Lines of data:

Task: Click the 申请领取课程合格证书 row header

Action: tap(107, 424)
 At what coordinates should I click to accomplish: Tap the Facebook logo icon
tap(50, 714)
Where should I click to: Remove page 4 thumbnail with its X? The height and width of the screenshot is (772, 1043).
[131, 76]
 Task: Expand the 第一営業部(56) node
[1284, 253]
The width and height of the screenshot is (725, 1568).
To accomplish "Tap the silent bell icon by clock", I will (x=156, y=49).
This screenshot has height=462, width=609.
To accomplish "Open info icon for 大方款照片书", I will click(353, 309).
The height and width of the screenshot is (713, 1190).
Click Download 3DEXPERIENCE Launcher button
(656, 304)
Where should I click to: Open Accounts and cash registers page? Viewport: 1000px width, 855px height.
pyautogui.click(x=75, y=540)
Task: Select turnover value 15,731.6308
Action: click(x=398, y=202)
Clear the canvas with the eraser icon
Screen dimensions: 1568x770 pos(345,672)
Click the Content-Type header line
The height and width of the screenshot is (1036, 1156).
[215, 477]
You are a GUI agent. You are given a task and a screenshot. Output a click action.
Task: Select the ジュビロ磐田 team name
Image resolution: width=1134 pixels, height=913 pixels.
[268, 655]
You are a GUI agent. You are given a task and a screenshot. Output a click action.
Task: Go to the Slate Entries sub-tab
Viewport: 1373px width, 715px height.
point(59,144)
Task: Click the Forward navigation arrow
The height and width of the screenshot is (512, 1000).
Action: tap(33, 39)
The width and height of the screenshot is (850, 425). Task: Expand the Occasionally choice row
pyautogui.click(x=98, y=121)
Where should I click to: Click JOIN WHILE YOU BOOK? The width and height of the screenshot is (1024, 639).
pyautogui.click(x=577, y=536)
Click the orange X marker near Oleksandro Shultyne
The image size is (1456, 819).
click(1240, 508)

**AIM OF THE TASK**
Could you format the records above as a numbered list, leaving out every blank line?

**ANSWER IN FULL**
1. Task: Click the 申请领取课程合格证书 row header
2. Action: tap(107, 424)
3.  At what coordinates should I click to accomplish: Tap the Facebook logo icon
4. tap(50, 714)
5. Where should I click to: Remove page 4 thumbnail with its X? The height and width of the screenshot is (772, 1043).
6. [131, 76]
7.  Task: Expand the 第一営業部(56) node
8. [1284, 253]
9. The width and height of the screenshot is (725, 1568).
10. To accomplish "Tap the silent bell icon by clock", I will (x=156, y=49).
11. This screenshot has height=462, width=609.
12. To accomplish "Open info icon for 大方款照片书", I will click(353, 309).
13. The height and width of the screenshot is (713, 1190).
14. Click Download 3DEXPERIENCE Launcher button
15. (656, 304)
16. Where should I click to: Open Accounts and cash registers page? Viewport: 1000px width, 855px height.
17. pyautogui.click(x=75, y=540)
18. Task: Select turnover value 15,731.6308
19. Action: click(x=398, y=202)
20. Clear the canvas with the eraser icon
21. Screen dimensions: 1568x770 pos(345,672)
22. Click the Content-Type header line
23. The height and width of the screenshot is (1036, 1156).
24. [215, 477]
25. You are a GUI agent. You are given a task and a screenshot. Output a click action.
26. Task: Select the ジュビロ磐田 team name
27. Image resolution: width=1134 pixels, height=913 pixels.
28. [268, 655]
29. You are a GUI agent. You are given a task and a screenshot. Output a click action.
30. Task: Go to the Slate Entries sub-tab
31. Viewport: 1373px width, 715px height.
32. point(59,144)
33. Task: Click the Forward navigation arrow
34. The height and width of the screenshot is (512, 1000).
35. Action: tap(33, 39)
36. The width and height of the screenshot is (850, 425). Task: Expand the Occasionally choice row
37. pyautogui.click(x=98, y=121)
38. Where should I click to: Click JOIN WHILE YOU BOOK? The width and height of the screenshot is (1024, 639).
39. pyautogui.click(x=577, y=536)
40. Click the orange X marker near Oleksandro Shultyne
41. The image size is (1456, 819).
42. click(1240, 508)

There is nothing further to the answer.